Josh DuBois duboisj at codeweavers.com
Sat Jun 20 13:11:33 CDT 2015


On 6/20/15 11:41 AM, Jeremy White wrote:
> I guess our challenge is to find a way to make the connection to the 
> positive engagement you did eventually receive.
>
> It would be nice if that encouragement could be happening 'here' 
> instead of 'over there', but if the isolation is part of what makes it 
> work, maybe that's something we should consider.
It seems to me that people with differences benefit from having a some 
space between them, but that doesn't mean they have to have entirely 
separate communities.  Families who don't all like the same kind of 
television can buy two TVs and watch their own shows, but continuing to 
share the rest of the house.

I think there could be a branch in winehq git called 'staging,' with 
someone other than Alexandre having commit access, and bugs in the 
'staging' branch could be considered legitimate in the winehq bug 
tracker.  There would need to be new norms for patch submission.
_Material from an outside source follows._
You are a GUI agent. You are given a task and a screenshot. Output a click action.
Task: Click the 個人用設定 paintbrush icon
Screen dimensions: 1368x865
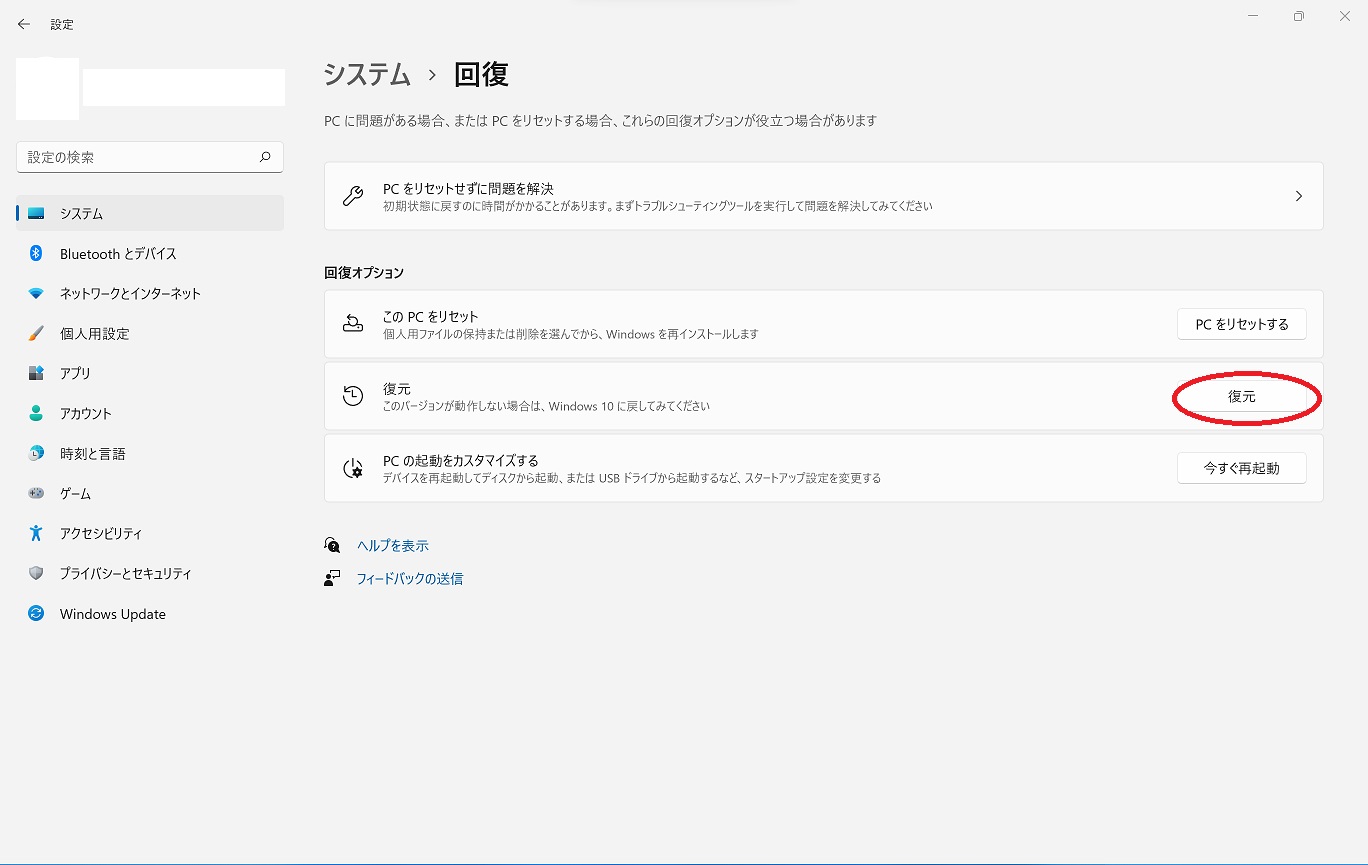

There 
would need to be a good maintainer for the second branch. Michael said 
near the start of the thread that "access on the official winehq 
infrastructure" was a problem for some people. Maybe commit access to a 
second git branch would be a start.

One could hope that a second branch would give both "sides" enough room 
to be happy and productive, but stay together in the same community.  
Problems seem to center around tolerance of different goals, approaches, 
and skill levels.  Disagreements often happen at the point when patches 
are rejected.  With a second branch, more patches could be accepted, but 
committed *in the branch where they fit best*, and maybe there would be 
less contention.  Ideally there would be shared goals both to allow some 
experimentation in the 'staging' branch and eventually to get all 
features in a 'polished' state and into 'master.'

Keeping the diversity of goals, approaches, and even skill levels all in 
the same community seems worthwhile to me if it is possible. Making 
productive use of a second branch over the long term is not a trivial 
change.  It just seems like having people with differences stay close 
enough together to continue influencing each other is a good thing.